Structure of superoxide dismutase from Pyrobaculum aerophilum presents a challenging case in molecular replacement with multiple molecules, pseudo-symmetry and twinning.

The crystal structure of superoxide dismutase from the hyperthermophilic crenarchaeon Pyrobaculum aerophilum was determined by molecular replacement at 1.8 A resolution. The structure determination was made especially challenging by the large number of molecules (24) in the asymmetric unit, the presence of a pseudo-crystallographic twofold operator close to a twinning operator and the inability to detect twinning by conventional means. Molecular replacement proceeded at low resolution in pseudo (apparent) space group P3(2)12 and was facilitated by examination of the self-rotation function and native Patterson map. Refinement, however, stalled at an R factor of 40% when high-resolution data were included. Expanding to the lower symmetry space group P3(2) decreased R (to 22%) and R(free) (to 26%), but not by as much as expected for the quality of data. Finally, despite the apparent lack of evidence from conventional twinning tests [i.e. plots of the second moment of I and N(Z) distributions], a twinning operator was included in the refinement, lowering R and R(free) to 16.2 and 21.7%, respectively.

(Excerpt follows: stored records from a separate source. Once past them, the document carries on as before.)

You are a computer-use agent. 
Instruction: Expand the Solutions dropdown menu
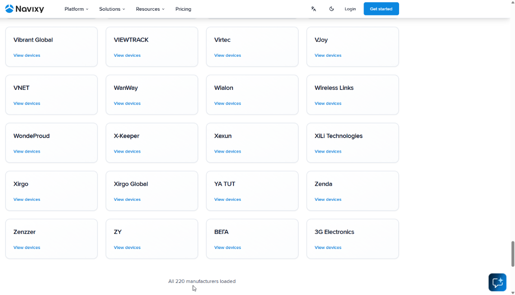(112, 9)
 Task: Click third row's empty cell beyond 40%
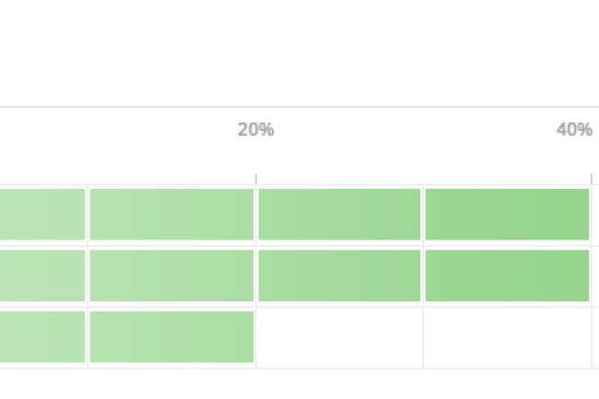595,337
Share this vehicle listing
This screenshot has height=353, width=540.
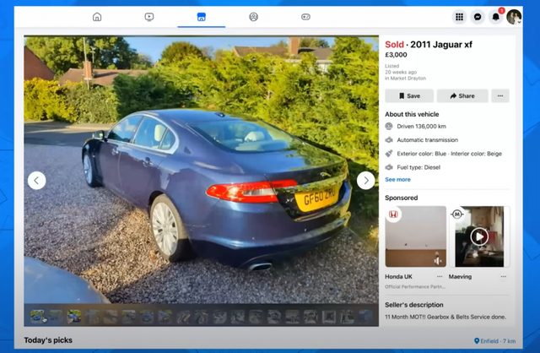(x=462, y=96)
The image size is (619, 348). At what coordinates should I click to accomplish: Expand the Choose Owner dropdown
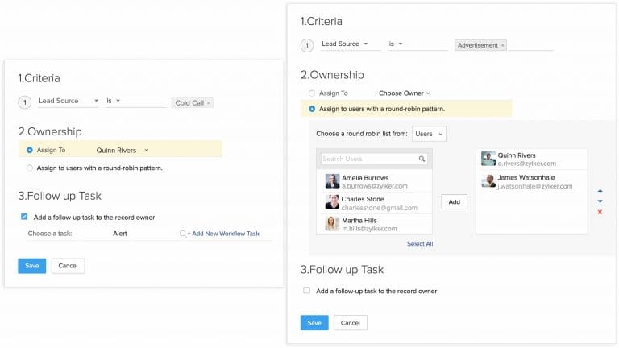(405, 93)
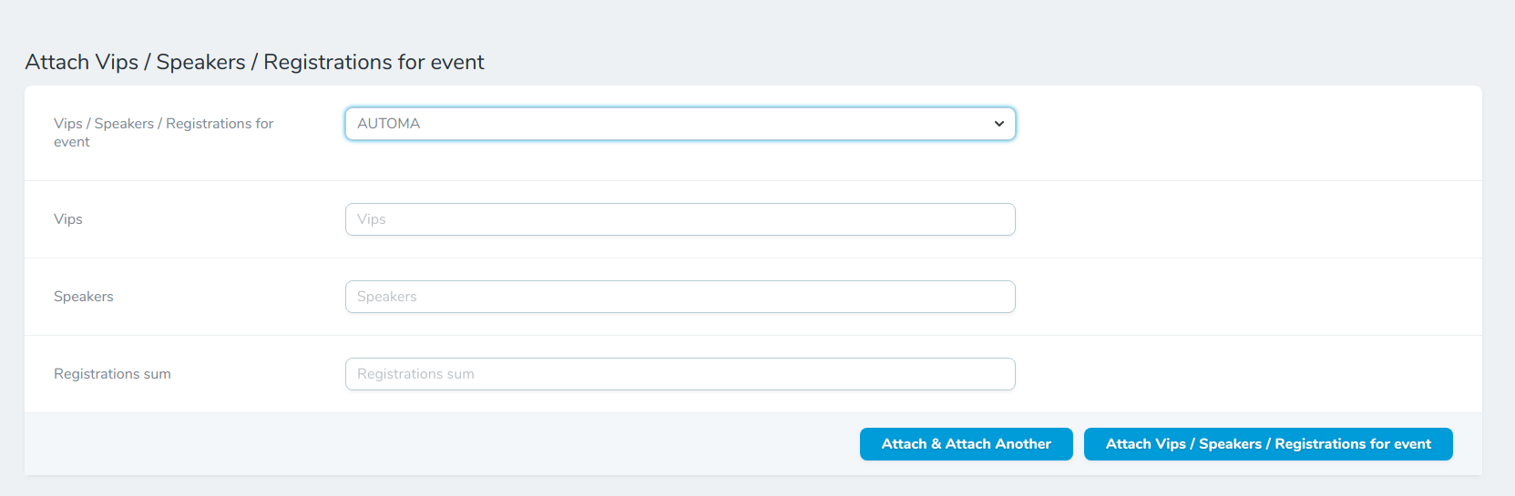Click the 'Speakers' placeholder text inside its field
The image size is (1515, 496).
387,297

The early detection of twinning appears to have been masked by a deviation in the expected intensity distribution caused by the presence of non-crystallographic translational symmetry. These findings suggest the importance of testing twinning operators in cases where pseudo-translational symmetry can explain negative results from conventional twinning tests. The structure reveals a tetrameric assembly with 222 symmetry, similar to superoxide dismutase structures from other organisms. The current structural model represents the metal-free state of the enzyme.